What is a personal loan and what to consider when using one to fund a car purchase
What is a personal loan?
An unsecured personal loan is a sum of money lent by a bank or other lender, which is then paid back over a pre-agreed period of time. However, as well as paying back the amount owed, you’ll also have to pay a certain amount of interest.
Using a personal loan to buy a car
Personal loans let you borrow an agreed sum, then repay it in fixed amounts each month, normally over a period of one to five years. Interest rates are variable and linked to how much you borrow. So a smaller loan will normally come with a higher interest rate than a larger loan would.
The interest rates that you see advertised are known as representative APRs.
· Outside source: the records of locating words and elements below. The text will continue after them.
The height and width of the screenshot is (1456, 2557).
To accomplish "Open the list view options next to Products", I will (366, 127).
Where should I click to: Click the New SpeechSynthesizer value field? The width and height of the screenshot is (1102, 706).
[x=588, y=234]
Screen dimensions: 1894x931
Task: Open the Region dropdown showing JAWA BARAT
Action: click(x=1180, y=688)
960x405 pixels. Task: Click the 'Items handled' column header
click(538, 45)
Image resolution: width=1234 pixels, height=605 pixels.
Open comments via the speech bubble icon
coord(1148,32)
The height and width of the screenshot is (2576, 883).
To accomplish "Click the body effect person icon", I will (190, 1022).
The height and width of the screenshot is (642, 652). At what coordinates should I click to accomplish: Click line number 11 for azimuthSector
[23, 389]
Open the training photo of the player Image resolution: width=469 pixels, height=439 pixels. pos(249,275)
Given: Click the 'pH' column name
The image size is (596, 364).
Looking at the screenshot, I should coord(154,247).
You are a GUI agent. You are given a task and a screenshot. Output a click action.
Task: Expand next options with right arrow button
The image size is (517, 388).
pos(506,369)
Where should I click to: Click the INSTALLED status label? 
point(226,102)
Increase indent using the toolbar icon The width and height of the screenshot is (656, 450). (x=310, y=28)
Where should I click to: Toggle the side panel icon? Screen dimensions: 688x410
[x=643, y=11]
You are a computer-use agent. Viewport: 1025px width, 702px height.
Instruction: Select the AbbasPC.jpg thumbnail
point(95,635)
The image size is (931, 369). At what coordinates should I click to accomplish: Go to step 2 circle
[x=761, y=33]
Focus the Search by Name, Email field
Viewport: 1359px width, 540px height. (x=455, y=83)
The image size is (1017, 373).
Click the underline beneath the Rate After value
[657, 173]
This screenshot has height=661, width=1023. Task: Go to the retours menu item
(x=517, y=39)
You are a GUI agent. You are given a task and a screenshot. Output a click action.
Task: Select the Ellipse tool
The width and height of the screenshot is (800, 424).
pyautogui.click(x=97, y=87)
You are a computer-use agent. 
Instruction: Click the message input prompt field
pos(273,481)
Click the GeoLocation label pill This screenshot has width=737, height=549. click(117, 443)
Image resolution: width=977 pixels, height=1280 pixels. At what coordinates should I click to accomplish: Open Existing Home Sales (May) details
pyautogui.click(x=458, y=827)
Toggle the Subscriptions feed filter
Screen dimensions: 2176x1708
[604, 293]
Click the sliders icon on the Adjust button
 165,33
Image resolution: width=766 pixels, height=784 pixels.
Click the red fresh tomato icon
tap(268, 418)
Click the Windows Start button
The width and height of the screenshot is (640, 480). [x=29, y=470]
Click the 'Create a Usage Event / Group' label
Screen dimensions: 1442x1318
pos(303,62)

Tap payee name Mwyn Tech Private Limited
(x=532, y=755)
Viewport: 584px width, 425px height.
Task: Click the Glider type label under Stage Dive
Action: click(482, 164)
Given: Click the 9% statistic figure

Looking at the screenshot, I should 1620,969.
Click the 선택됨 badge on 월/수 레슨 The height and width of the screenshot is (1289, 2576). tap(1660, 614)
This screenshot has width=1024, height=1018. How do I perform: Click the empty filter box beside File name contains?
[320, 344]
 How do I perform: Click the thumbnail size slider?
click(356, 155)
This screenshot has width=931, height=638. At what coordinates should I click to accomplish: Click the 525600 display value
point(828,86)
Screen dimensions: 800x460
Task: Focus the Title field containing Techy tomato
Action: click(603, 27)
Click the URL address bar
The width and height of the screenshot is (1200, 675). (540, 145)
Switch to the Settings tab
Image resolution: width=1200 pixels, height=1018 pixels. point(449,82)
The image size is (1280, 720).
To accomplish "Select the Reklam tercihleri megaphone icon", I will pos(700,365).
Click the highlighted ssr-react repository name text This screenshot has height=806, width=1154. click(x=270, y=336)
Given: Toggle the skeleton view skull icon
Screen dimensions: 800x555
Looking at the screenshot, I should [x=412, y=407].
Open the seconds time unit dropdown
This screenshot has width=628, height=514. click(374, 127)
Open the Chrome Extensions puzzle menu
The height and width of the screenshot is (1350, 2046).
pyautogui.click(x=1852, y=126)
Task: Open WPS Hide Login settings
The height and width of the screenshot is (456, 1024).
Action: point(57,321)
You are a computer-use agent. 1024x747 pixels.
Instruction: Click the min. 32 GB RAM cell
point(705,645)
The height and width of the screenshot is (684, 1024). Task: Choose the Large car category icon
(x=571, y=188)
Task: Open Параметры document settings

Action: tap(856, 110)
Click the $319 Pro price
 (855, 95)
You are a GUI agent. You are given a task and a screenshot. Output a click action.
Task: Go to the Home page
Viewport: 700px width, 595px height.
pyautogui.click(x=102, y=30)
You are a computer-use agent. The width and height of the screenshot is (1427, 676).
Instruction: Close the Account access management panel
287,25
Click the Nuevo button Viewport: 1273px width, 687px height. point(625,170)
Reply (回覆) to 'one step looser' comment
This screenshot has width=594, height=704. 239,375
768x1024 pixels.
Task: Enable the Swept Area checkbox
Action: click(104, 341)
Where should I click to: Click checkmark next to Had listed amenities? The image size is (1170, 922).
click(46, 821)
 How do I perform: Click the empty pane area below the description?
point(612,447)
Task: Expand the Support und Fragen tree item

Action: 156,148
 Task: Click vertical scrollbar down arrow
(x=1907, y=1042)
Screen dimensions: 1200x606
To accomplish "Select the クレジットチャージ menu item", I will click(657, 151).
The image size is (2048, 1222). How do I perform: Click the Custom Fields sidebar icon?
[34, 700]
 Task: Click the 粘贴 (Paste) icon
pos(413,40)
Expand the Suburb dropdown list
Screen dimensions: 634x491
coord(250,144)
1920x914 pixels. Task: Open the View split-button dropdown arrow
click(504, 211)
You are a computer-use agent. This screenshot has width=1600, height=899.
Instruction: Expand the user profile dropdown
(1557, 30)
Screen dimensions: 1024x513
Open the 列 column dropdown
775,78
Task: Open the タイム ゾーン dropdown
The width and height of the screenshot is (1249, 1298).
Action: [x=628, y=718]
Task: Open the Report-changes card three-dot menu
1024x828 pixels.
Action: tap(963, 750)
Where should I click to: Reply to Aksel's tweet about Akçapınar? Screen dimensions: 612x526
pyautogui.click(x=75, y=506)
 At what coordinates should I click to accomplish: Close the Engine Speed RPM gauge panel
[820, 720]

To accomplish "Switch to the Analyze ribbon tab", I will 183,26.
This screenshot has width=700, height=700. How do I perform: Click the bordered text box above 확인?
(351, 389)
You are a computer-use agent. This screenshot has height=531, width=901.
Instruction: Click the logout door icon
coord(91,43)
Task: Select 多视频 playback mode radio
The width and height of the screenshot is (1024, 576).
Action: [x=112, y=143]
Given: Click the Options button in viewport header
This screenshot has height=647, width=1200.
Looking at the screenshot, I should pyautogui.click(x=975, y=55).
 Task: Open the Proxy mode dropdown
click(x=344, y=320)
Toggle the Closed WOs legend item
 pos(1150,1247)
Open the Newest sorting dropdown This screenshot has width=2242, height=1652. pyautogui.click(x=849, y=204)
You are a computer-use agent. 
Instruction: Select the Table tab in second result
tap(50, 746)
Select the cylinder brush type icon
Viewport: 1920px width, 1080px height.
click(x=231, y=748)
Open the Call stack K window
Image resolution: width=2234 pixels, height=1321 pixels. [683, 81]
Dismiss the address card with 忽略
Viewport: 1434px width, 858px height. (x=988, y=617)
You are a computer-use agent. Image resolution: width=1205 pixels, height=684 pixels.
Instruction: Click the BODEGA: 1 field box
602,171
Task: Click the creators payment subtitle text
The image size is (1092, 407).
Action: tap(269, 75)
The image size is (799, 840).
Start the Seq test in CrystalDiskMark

These are the rates that at least 51% of applicants will be eligible for.
Here’s an example of the kind of offer you could expect:
If a car costs £12,000 to buy outright, you pay a 10% deposit from your savings of £1,200, leaving £10,800 left to pay.
You're accepted for a personal loan, and borrow £10,800 over three years.
You get a 5% APR deal, meaning payments would be £323.69 a month (so £11,652.68 over the three years).
You drive away from the dealership in your new car, and start to make your monthly loan repayments.
So in total you’d pay £12,852.68
Once all your repayments have been made, you don’t need to do anything else as your agreement is finished.